The loss of federal data showing the scope and scale of the problem is a real loss even for those, like me, who do not valorize quantitative over qualitative data. With that loss anthropologists must fight back by pushing their ethnographic research out in any available formats. The stories of LGBTQ+ folks and women hurt by anti-choice legislation need to get out. The experiences of those struggling with environmental racism, racist policing, ableist discrimination, genocide, civil war, and ethnocide need to see the light of day in a variety of genres, from analytical writing to poetry. And I encourage every healthcare institution to resist by collecting and publishing their own demographic data. We need to create a site for pooled data that the government cannot touch.

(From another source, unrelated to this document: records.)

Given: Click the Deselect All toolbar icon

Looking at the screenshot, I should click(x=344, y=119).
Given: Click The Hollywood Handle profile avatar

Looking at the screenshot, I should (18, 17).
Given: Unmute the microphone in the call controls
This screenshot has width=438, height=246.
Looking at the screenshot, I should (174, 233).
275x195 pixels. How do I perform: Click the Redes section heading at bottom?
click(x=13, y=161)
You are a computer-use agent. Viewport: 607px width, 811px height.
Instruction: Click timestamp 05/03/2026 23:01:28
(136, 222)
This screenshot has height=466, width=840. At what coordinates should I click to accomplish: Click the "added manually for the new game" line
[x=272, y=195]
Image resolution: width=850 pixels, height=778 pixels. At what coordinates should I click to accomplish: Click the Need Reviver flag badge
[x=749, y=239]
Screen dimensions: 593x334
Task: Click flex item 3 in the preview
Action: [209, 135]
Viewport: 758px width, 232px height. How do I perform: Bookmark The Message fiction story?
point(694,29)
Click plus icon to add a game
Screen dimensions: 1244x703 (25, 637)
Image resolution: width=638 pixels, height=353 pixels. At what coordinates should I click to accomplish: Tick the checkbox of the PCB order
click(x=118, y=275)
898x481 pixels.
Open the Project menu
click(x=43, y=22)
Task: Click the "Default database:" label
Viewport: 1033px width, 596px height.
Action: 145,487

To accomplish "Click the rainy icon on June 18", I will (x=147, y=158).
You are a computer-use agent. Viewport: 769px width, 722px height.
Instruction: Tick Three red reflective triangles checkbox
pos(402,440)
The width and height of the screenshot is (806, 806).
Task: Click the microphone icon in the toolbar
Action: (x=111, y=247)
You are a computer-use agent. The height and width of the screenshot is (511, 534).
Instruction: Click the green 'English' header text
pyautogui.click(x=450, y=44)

We still live in a world where disparities in sentencing, education, housing, income, wealth, and health still exist based upon people’s immutable characteristics. The elimination of data on racism and racial differences will not make the problems go away any more than the Dickey Amendment (1996) restricting federal funding for gun violence research curbed gun violence.
Instead, the response across the country has been to teach children to duck and cover if they hear gun shots in their school. Like the gun violence data, the latest purge will conceal from the public increases in morbidity and mortality. People will die from unfunded vaccine rollouts, clinics refusing services to pregnant women in distress, and untreated chronic illnesses. The majority of these victims will be black, brown, indigenous, LGBQ+, and poor. Without data and stories, their deaths will go unrecognized, which was the plan all along.
Carolyn Rouse is professor in the Department of Anthropology at Princeton University. Her work explores the use of evidence to make particular claims about race and social inequality.